Safety and quality risks

Underground therapy carries serious safety risks. Provider training, screening, medical backup, consent, and emergency procedures vary widely. Some practitioners may be experienced; others may not be prepared for complex psychiatric or medical situations.

When adverse events occur, they often go unreported, limiting our understanding of risks while potentially damaging public perception of all psychedelic therapy, including legal programmes.

The evidence blind spot

Informal use also hides data. Benefits, harms, adverse events, retreatment patterns, and costs are rarely captured systematically. That makes policy harder because the real-world demand is visible, but the quality and safety picture is incomplete.
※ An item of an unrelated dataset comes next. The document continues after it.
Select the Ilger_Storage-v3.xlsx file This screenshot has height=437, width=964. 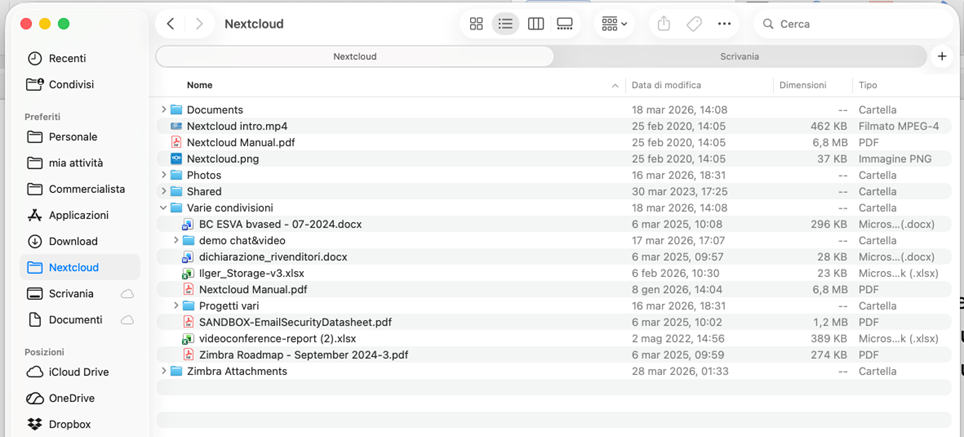pos(252,273)
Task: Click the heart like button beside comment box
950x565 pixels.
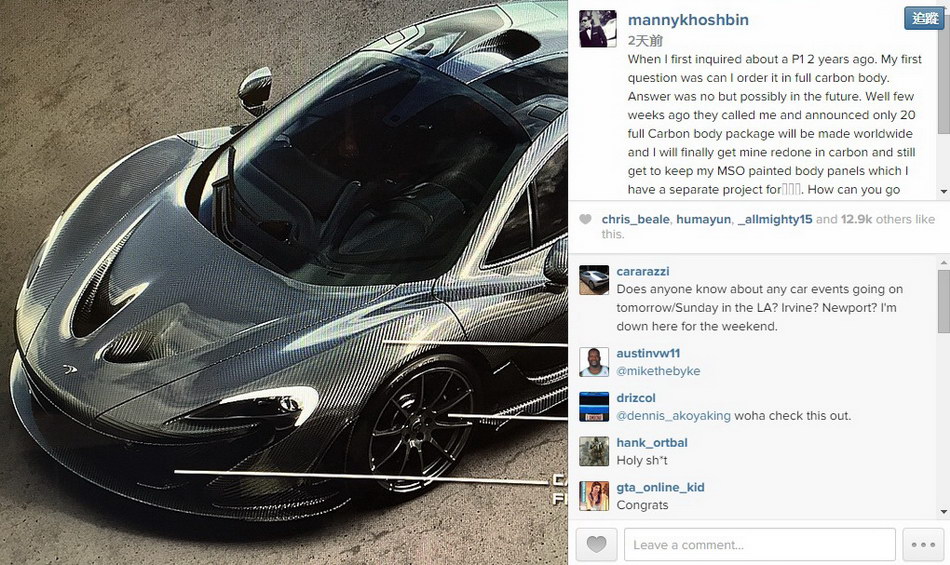Action: pyautogui.click(x=596, y=544)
Affordability and access pressure

Even if legal psychedelic therapies become available, underground markets may persist for two reasons. High prices and limited insurance coverage can push people toward cheaper informal options. Narrow approved indications can also leave people outside the legal pathway, especially when their condition falls outside the reimbursed label.

Underground services can be easier to reach and cheaper than regulated care, but they lack consistent screening, quality control, safety protocols, and accountability. A large parallel market can also weaken legitimate access planning by setting conflicting expectations about price, standards, and provider training.

Why parallel markets may persist

Informal use may continue even if legal access expands. Some people will fall outside approved indications, some will be unable to pay, and others will prefer non-medical settings. Policy therefore needs regulated access, realistic affordability, and harm-reduction thinking.

Policymakers cannot ignore the parallel market, but the aim should be to reduce reliance on it by expanding safe, legal routes. Countries with tolerated or quasi-legal psychedelic use may offer lessons on harm reduction and regulation. The long-term goal is still regulated therapeutic access with clear standards, affordability, and accountability.

Ironically, when regulators and payers restrict access to psychedelic therapies due to evidence gaps or uncertainties, patients may ultimately seek treatment through underground channels where risks are higher and oversight is minimal – effectively undermining the very protections these restrictions aim to provide.

Cross-border care and medical tourism

Even before formal approval, some patients travel within Europe for psychedelic services in countries with more permissive or ambiguous frameworks. The Netherlands, Spain, and Portugal have become visible destinations for some services, though legality, quality controls, and clinical governance can vary substantially.

What EU rules may allow

The EU Cross-Border Healthcare Directive may become relevant once approved psychedelic therapies exist in some Member States. In principle, patients can seek treatment in another EU country and claim reimbursement up to the level available at home. In practice, this only helps if the home system recognises the treatment and the practical burden of travel is manageable.

Limits of cross-border care

Cross-border care helps only a small subset of patients. Psychedelic therapy requires preparation, long dosing sessions, integration, and follow-up, which makes travel expensive and disruptive. Language differences can affect therapeutic support, and a patient's home system may refuse to reimburse treatment that is not approved locally.

What cross-border access can and cannot solve

Cross-border access could put pressure on European systems to clarify psychedelic therapy rules. Early-adopting countries may influence wider acceptance if they can show safe delivery and credible outcomes. For most patients, however, this route will remain limited by money, mobility, language, and reimbursement restrictions.

What to take forward

Alternative access routes are useful when they answer a defined problem: early evidence generation, urgent unmet need, limited site capacity, or payer uncertainty. They become weaker when they simply shift costs to patients or leave service quality unclear.

For implementation planning, the best pathway is rarely one route alone. Standard reimbursement, pilots, special access, private provision, managed entry, and research-linked care may need to work in sequence while evidence and delivery capacity mature.